### ASSIGNED TASK:
Your response should be a copy of each line in the listing below that includes the word "Ihre".
RECORDS FOR PROCESSING: Begin
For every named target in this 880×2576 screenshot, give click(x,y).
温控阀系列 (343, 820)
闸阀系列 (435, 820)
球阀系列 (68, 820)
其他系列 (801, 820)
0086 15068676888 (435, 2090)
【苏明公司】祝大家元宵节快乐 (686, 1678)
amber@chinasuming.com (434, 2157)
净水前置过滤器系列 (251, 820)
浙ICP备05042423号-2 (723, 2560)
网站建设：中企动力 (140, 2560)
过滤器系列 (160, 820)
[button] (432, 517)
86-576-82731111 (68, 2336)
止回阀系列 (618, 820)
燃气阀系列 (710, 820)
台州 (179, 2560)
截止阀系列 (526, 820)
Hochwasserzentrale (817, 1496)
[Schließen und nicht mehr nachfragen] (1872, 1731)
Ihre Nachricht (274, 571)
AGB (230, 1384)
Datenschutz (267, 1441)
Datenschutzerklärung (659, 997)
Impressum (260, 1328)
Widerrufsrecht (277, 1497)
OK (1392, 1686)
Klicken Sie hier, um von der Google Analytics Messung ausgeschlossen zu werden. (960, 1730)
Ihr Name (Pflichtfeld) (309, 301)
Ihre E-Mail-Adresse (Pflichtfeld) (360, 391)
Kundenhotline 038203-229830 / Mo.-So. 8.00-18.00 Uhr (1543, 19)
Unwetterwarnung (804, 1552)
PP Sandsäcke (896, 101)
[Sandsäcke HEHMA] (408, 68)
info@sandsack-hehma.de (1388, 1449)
RECORDS FOR PROCESSING: End
### OUTPUT BELOW:
Ihre Nachricht (274, 571)
Ihre E-Mail-Adresse (Pflichtfeld) (360, 391)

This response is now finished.